_GOAL_. State how many lines in the entries below contain the string "Viewport". Case matters, and your reply should be only the number.

* Start SUPPLIED RECORDS *

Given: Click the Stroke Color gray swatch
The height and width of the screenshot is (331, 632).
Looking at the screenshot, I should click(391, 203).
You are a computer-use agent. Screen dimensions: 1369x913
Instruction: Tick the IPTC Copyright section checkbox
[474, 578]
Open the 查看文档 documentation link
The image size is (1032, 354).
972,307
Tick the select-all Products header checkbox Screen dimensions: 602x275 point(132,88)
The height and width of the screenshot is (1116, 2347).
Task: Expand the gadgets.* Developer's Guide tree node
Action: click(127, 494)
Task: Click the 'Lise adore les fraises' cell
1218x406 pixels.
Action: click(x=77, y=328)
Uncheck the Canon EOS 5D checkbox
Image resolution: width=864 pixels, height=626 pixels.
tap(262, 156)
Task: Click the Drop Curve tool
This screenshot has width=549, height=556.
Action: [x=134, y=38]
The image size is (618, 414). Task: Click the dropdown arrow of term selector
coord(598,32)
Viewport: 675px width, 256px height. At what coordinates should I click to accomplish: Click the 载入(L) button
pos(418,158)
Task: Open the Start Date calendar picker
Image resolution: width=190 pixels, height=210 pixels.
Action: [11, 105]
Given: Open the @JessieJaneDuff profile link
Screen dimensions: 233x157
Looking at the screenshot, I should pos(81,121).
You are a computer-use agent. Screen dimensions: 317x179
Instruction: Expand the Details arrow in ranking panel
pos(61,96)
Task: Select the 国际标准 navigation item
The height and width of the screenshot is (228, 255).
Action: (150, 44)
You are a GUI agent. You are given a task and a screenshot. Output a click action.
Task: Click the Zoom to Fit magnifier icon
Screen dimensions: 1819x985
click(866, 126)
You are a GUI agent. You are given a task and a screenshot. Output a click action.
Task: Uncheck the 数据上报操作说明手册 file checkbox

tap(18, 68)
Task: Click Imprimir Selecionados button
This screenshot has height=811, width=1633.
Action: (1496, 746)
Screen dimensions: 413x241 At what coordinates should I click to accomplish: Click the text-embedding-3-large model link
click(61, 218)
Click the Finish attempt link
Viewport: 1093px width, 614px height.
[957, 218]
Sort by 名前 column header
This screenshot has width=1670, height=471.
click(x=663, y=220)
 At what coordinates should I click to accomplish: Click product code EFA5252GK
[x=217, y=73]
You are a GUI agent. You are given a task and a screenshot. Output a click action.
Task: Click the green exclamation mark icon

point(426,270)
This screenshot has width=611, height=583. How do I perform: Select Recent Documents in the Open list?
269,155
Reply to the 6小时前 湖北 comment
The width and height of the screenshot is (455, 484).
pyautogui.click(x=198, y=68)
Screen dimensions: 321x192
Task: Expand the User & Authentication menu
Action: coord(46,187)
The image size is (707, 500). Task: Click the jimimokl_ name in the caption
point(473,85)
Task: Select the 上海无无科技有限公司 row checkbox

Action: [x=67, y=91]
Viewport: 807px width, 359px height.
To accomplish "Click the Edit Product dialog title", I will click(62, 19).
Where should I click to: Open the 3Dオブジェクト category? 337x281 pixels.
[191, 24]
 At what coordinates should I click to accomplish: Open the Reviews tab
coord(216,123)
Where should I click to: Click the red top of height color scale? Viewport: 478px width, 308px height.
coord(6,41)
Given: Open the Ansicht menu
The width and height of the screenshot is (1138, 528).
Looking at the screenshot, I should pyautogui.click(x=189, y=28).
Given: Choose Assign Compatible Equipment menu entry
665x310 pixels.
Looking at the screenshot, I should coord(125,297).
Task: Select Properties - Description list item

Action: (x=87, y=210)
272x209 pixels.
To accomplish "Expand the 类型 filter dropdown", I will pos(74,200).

* End SUPPLIED RECORDS *

_ANSWER FOR THIS EXERCISE_. 4